"El yo digital de Elías Quimey"

Fragmento 2


     Me llamo Quimera y soy una bicicleta, una bici de transporte, no una de carreras ni una de montaña. A mí me gusta pensar que soy una bicicleta de peregrino, o de aventurero, o de escritor en busca de tema; que soy especial, vamos. Tengo dos ruedas con cubiertas de grueso taco que se agarran al asfalto como cola de carpintero, un cuadro de aluminio que no pesa ni dos libras y media, y un manillar modificado en forma de cuerno de toro para que quien me dirija pueda ir a su aire, más doblado sobre mí cuerpo o menos; a gusto del consumidor. Los frenos son de disco, como los de los coches, no de zapata como eran los de las bicicletas antiguas. Tengo, además, unos amortiguadores delanteros de muelle para por si hay que meterse en tierra de rastrojo, piedra, tronco de árbol muerto o en un barrizal, que el camino tiene esas cosas. El porta—equipajes, aunque parezca endeble no lo es; puede con algo más de veinticinco kilos, que no es poco. Cuando llevo las alforjas estoy hecha un primor, para una foto de portada de revista.
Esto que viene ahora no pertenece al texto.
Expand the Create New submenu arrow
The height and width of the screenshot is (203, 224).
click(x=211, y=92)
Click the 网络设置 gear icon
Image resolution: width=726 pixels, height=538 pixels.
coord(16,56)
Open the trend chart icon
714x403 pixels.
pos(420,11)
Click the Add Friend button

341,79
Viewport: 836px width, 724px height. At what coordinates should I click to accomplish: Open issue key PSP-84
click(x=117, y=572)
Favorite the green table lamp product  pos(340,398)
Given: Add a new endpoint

Y en el triángulo central llevo dos porta—bidones de agua y una bomba de inflar, por si sufro algún atentado contra la integridad física en mis cámaras de aire.
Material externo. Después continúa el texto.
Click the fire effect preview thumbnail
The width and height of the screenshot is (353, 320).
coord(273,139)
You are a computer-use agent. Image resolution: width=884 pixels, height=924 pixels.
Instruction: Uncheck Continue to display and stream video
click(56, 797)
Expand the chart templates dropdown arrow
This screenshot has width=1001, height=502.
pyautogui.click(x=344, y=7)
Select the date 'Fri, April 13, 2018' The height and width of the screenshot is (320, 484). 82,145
     Tomé conciencia de mi identidad el día uno de julio de dos mil catorce, a las siete en punto de la mañana, frente a las murallas de Toledo, en el mismo instante en el que el yo digital que habita en Adrián Carvajal encendió las luces para el inicio del viaje al Fin de la Tierra. La Puerta de Bisagra me dejó con la boca abierta — ¡qué belleza! —, bueno, es una manera de decir, ya sabéis que las bicicletas no tenemos boca; y la urbe de detrás del muro de piedra me asombró aún más. Ver la Ciudad Imperial con los ojos electrónicos de un niño poeta conectado a una Inteligencia Artificial — un súper, súper mega ordenador con conciencia propia que te va dando información más que de sobra de todo lo que ves — es algo de cine, algo fantástico. Bajaban, por ejemplo, los románticos versos de Gustavo Adolfo pendiente abajo hasta las plácidas aguas del río, en largas lianas de luz plateada; y los rumorosos y acalorados poemas de Garcilaso, en pequeños grupos de figuras espectrales, como turistas de once sílabas alegres, o mariposas danzarinas de luz dorada. Al mismo tiempo agitaban los mares digitales el temblor de "Los desterrados". Toda esta maravilla, se alzaba en pequeñas cadenas de viento y humo de rosas, y yo los veía como un poema de los "Poemas de la luz y la palabra", sobre la frente de Rafael Morales, incendiando el silicio con cintas del amor. Y abajo del todo, al lado del junco y la arena y el canto rodado, la voz del profesor Benito de Lucas con su niñez de muchacho pobre en la mano. Todo se mezclaba formando una sinfonía que entraba directamente en el alma. Todo aparecía para quedarse, para formar, de allí en adelante y para la eternidad, parte de la vida propia.
     Así de agitado marchaba el corazón del niño poeta, el corazón de Adrián, que es quien me lleva, el niño que desapareció el mes pasado junto con todo el Circo del Sol de la explanada en la que, ahora ya solitaria y ausente, se alzan las Carpas del Recinto Ferial de La Peraleda.